# Stated problem
Render all the records below as a Markdown table with two columns, No. and Text, putting each nonblank line in its own row next to a running number.

# Stored rows
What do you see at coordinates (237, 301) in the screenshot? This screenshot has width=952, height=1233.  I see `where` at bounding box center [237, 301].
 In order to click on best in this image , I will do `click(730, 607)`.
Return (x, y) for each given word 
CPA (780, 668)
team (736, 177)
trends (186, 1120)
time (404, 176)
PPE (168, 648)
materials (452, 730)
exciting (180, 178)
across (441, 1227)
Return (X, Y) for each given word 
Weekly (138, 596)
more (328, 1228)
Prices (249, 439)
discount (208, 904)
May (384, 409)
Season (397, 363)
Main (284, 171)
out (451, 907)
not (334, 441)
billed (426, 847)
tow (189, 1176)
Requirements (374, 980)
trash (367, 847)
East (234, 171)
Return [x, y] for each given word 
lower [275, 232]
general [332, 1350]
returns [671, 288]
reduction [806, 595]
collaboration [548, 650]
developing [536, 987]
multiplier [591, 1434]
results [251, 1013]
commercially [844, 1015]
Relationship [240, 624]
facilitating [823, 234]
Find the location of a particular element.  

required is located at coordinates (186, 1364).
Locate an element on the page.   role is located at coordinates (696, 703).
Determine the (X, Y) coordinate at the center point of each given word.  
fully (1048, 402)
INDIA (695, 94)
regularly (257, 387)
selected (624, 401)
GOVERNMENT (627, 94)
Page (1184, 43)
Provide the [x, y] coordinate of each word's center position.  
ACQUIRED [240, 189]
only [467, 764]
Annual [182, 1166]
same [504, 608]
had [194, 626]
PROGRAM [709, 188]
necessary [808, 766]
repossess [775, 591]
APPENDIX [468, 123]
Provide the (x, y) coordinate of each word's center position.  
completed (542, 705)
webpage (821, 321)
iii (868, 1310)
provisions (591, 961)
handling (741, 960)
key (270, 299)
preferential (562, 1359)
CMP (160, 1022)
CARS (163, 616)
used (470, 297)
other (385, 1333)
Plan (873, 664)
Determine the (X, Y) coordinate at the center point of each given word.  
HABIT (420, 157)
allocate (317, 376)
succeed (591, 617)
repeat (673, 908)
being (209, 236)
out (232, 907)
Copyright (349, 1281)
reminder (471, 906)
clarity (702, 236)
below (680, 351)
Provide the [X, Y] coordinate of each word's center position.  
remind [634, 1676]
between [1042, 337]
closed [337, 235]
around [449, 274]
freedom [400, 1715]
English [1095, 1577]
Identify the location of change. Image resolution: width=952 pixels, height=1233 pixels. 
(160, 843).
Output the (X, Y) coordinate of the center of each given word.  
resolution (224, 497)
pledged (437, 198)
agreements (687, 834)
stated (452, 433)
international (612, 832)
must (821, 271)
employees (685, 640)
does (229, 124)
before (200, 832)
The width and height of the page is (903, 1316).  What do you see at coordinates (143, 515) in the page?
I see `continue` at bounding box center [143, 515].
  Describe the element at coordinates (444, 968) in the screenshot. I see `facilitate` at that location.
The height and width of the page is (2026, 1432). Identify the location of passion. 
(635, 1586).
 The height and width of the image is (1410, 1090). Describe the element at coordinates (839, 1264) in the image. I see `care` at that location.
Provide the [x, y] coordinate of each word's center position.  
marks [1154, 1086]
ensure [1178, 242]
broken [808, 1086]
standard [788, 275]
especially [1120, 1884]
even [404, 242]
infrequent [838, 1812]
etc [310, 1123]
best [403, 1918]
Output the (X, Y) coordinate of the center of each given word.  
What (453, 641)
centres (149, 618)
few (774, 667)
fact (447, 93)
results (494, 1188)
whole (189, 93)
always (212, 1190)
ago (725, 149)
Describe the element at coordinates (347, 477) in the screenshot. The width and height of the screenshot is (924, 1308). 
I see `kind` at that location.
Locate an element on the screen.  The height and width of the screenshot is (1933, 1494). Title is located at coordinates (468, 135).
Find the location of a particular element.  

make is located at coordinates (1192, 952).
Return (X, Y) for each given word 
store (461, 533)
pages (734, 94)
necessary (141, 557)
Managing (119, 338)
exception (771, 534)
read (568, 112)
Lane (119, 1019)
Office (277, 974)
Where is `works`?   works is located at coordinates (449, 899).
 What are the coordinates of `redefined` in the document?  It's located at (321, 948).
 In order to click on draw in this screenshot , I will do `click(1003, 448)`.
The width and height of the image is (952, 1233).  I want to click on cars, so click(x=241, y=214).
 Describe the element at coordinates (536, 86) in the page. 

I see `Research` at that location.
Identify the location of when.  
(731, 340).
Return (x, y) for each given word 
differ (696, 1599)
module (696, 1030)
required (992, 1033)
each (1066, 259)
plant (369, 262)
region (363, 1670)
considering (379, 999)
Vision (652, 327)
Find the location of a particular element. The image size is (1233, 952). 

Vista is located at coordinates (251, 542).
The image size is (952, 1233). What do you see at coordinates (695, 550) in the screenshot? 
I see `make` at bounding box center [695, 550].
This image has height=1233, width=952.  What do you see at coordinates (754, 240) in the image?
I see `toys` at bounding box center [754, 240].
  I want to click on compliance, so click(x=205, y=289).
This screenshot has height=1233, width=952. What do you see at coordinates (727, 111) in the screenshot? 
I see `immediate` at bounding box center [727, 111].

# Worked solution
| No. | Text |
|---|---|
| 1 | What do you see at coordinates (237, 301) in the screenshot? This screenshot has width=952, height=1233.  I see `where` at bounding box center [237, 301]. |
| 2 |  In order to click on best in this image , I will do `click(730, 607)`. |
| 3 | Return (x, y) for each given word  |
| 4 | CPA (780, 668) |
| 5 | team (736, 177) |
| 6 | trends (186, 1120) |
| 7 | time (404, 176) |
| 8 | PPE (168, 648) |
| 9 | materials (452, 730) |
| 10 | exciting (180, 178) |
| 11 | across (441, 1227) |
| 12 | Return (X, Y) for each given word  |
| 13 | Weekly (138, 596) |
| 14 | more (328, 1228) |
| 15 | Prices (249, 439) |
| 16 | discount (208, 904) |
| 17 | May (384, 409) |
| 18 | Season (397, 363) |
| 19 | Main (284, 171) |
| 20 | out (451, 907) |
| 21 | not (334, 441) |
| 22 | billed (426, 847) |
| 23 | tow (189, 1176) |
| 24 | Requirements (374, 980) |
| 25 | trash (367, 847) |
| 26 | East (234, 171) |
| 27 | Return [x, y] for each given word  |
| 28 | lower [275, 232] |
| 29 | general [332, 1350] |
| 30 | returns [671, 288] |
| 31 | reduction [806, 595] |
| 32 | collaboration [548, 650] |
| 33 | developing [536, 987] |
| 34 | multiplier [591, 1434] |
| 35 | results [251, 1013] |
| 36 | commercially [844, 1015] |
| 37 | Relationship [240, 624] |
| 38 | facilitating [823, 234] |
| 39 | Find the location of a particular element.   |
| 40 | required is located at coordinates (186, 1364). |
| 41 | Locate an element on the page.   role is located at coordinates (696, 703). |
| 42 | Determine the (X, Y) coordinate at the center point of each given word.   |
| 43 | fully (1048, 402) |
| 44 | INDIA (695, 94) |
| 45 | regularly (257, 387) |
| 46 | selected (624, 401) |
| 47 | GOVERNMENT (627, 94) |
| 48 | Page (1184, 43) |
| 49 | Provide the [x, y] coordinate of each word's center position.   |
| 50 | ACQUIRED [240, 189] |
| 51 | only [467, 764] |
| 52 | Annual [182, 1166] |
| 53 | same [504, 608] |
| 54 | had [194, 626] |
| 55 | PROGRAM [709, 188] |
| 56 | necessary [808, 766] |
| 57 | repossess [775, 591] |
| 58 | APPENDIX [468, 123] |
| 59 | Provide the (x, y) coordinate of each word's center position.   |
| 60 | completed (542, 705) |
| 61 | webpage (821, 321) |
| 62 | iii (868, 1310) |
| 63 | provisions (591, 961) |
| 64 | handling (741, 960) |
| 65 | key (270, 299) |
| 66 | preferential (562, 1359) |
| 67 | CMP (160, 1022) |
| 68 | CARS (163, 616) |
| 69 | used (470, 297) |
| 70 | other (385, 1333) |
| 71 | Plan (873, 664) |
| 72 | Determine the (X, Y) coordinate at the center point of each given word.   |
| 73 | HABIT (420, 157) |
| 74 | allocate (317, 376) |
| 75 | succeed (591, 617) |
| 76 | repeat (673, 908) |
| 77 | being (209, 236) |
| 78 | out (232, 907) |
| 79 | Copyright (349, 1281) |
| 80 | reminder (471, 906) |
| 81 | clarity (702, 236) |
| 82 | below (680, 351) |
| 83 | Provide the [X, Y] coordinate of each word's center position.   |
| 84 | remind [634, 1676] |
| 85 | between [1042, 337] |
| 86 | closed [337, 235] |
| 87 | around [449, 274] |
| 88 | freedom [400, 1715] |
| 89 | English [1095, 1577] |
| 90 | Identify the location of change. Image resolution: width=952 pixels, height=1233 pixels.  |
| 91 | (160, 843). |
| 92 | Output the (X, Y) coordinate of the center of each given word.   |
| 93 | resolution (224, 497) |
| 94 | pledged (437, 198) |
| 95 | agreements (687, 834) |
| 96 | stated (452, 433) |
| 97 | international (612, 832) |
| 98 | must (821, 271) |
| 99 | employees (685, 640) |
| 100 | does (229, 124) |
| 101 | before (200, 832) |
| 102 | The width and height of the page is (903, 1316).  What do you see at coordinates (143, 515) in the page? |
| 103 | I see `continue` at bounding box center [143, 515]. |
| 104 |   Describe the element at coordinates (444, 968) in the screenshot. I see `facilitate` at that location. |
| 105 | The height and width of the page is (2026, 1432). Identify the location of passion.  |
| 106 | (635, 1586). |
| 107 |  The height and width of the image is (1410, 1090). Describe the element at coordinates (839, 1264) in the image. I see `care` at that location. |
| 108 | Provide the [x, y] coordinate of each word's center position.   |
| 109 | marks [1154, 1086] |
| 110 | ensure [1178, 242] |
| 111 | broken [808, 1086] |
| 112 | standard [788, 275] |
| 113 | especially [1120, 1884] |
| 114 | even [404, 242] |
| 115 | infrequent [838, 1812] |
| 116 | etc [310, 1123] |
| 117 | best [403, 1918] |
| 118 | Output the (X, Y) coordinate of the center of each given word.   |
| 119 | What (453, 641) |
| 120 | centres (149, 618) |
| 121 | few (774, 667) |
| 122 | fact (447, 93) |
| 123 | results (494, 1188) |
| 124 | whole (189, 93) |
| 125 | always (212, 1190) |
| 126 | ago (725, 149) |
| 127 | Describe the element at coordinates (347, 477) in the screenshot. The width and height of the screenshot is (924, 1308).  |
| 128 | I see `kind` at that location. |
| 129 | Locate an element on the screen.  The height and width of the screenshot is (1933, 1494). Title is located at coordinates (468, 135). |
| 130 | Find the location of a particular element.   |
| 131 | make is located at coordinates (1192, 952). |
| 132 | Return (X, Y) for each given word  |
| 133 | store (461, 533) |
| 134 | pages (734, 94) |
| 135 | necessary (141, 557) |
| 136 | Managing (119, 338) |
| 137 | exception (771, 534) |
| 138 | read (568, 112) |
| 139 | Lane (119, 1019) |
| 140 | Office (277, 974) |
| 141 | Where is `works`?   works is located at coordinates (449, 899). |
| 142 |  What are the coordinates of `redefined` in the document?  It's located at (321, 948). |
| 143 |  In order to click on draw in this screenshot , I will do `click(1003, 448)`. |
| 144 | The width and height of the image is (952, 1233).  I want to click on cars, so click(x=241, y=214). |
| 145 |  Describe the element at coordinates (536, 86) in the page.  |
| 146 | I see `Research` at that location. |
| 147 | Identify the location of when.   |
| 148 | (731, 340). |
| 149 | Return (x, y) for each given word  |
| 150 | differ (696, 1599) |
| 151 | module (696, 1030) |
| 152 | required (992, 1033) |
| 153 | each (1066, 259) |
| 154 | plant (369, 262) |
| 155 | region (363, 1670) |
| 156 | considering (379, 999) |
| 157 | Vision (652, 327) |
| 158 | Find the location of a particular element. The image size is (1233, 952).  |
| 159 | Vista is located at coordinates (251, 542). |
| 160 | The image size is (952, 1233). What do you see at coordinates (695, 550) in the screenshot?  |
| 161 | I see `make` at bounding box center [695, 550]. |
| 162 | This image has height=1233, width=952.  What do you see at coordinates (754, 240) in the image? |
| 163 | I see `toys` at bounding box center [754, 240]. |
| 164 |   I want to click on compliance, so click(x=205, y=289). |
| 165 | This screenshot has height=1233, width=952. What do you see at coordinates (727, 111) in the screenshot?  |
| 166 | I see `immediate` at bounding box center [727, 111]. |